### DOCUMENT PASSAGE
****************

DALLAS: More than 9,000 flights across the US set to take off over the weekend have been canceled as a major storm expected to wreak havoc across much of the country threatens to knock out power for days and snarl major roadways.
Roughly 140 million people were under a winter storm warning from New Mexico to New England. 
The National Weather Service forecast warns of widespread heavy snow and a band of catastrophic ice stretching from east Texas to North Carolina.
Forecasters say damage, especially in areas pounded by ice, could rival that of a hurricane.
Ice and sleet that hit northern Texas overnight were moving toward the central part of the state on Saturday, the National Weather Service in Fort Worth said.
“Dangerously cold temperatures and wind chills are spreading into the area and will remain in place into Monday,” the agency said on X. 
Low temperatures will be mostly in the single digits for the next few nights, with wind chills as low as minus 24 Celsius.
About 68,000 power outages were reported across the country at 8 a.m. ET, about 27,600 of them in Texas. Snow and sleet continued to fall in Oklahoma.
After sweeping through the South, the storm was expected to move into the Northeast, dumping about a foot of snow from Washington through New York and Boston, the weather service predicted. 
Temperatures reached minus 34 C just before dawn in rural Lewis County and other parts of upstate New York after days of heavy snow.
Governors in more than a dozen states sounded the alarm about the turbulent weather ahead, declaring emergencies or urging people to stay home.

****************

### DATA EXTRACTS
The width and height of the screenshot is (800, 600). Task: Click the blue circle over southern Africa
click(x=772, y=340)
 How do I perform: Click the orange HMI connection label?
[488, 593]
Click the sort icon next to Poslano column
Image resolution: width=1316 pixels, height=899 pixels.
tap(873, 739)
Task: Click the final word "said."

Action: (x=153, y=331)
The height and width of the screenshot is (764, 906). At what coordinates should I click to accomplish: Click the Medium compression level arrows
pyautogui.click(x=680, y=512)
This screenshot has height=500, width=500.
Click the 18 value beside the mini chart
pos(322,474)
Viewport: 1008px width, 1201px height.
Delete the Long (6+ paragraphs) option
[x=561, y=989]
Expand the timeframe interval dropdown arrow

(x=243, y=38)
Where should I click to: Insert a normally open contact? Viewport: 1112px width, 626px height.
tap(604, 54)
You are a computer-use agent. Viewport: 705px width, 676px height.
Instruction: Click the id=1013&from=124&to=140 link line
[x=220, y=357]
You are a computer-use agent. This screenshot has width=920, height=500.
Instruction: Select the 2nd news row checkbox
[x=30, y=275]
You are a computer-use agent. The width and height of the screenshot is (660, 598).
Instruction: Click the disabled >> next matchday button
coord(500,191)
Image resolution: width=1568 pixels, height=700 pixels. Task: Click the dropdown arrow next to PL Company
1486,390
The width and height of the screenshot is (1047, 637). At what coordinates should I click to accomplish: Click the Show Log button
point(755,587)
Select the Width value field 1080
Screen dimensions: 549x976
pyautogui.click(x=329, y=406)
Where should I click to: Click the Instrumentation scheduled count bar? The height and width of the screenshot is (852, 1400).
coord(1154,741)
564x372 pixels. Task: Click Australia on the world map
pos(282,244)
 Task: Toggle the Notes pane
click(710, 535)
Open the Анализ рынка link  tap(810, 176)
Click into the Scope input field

****************

### TASK 1
Rewrite the winter storm report starting with "About 68,000 power" and going on through "of heavy snow.", substituting "Arkansas" for "Oklahoma".
### TASK 2
According to the winter storm report, roughly how many people were under a winter storm warning?

### TASK RESPONSE 1
About 68,000 power outages were reported across the country at 8 a.m. ET, about 27,600 of them in Texas. Snow and sleet continued to fall in Arkansas.
After sweeping through the South, the storm was expected to move into the Northeast, dumping about a foot of snow from Washington through New York and Boston, the weather service predicted. 
Temperatures reached minus 34 C just before dawn in rural Lewis County and other parts of upstate New York after days of heavy snow.

### TASK RESPONSE 2
Roughly 140 million people, from New Mexico to New England.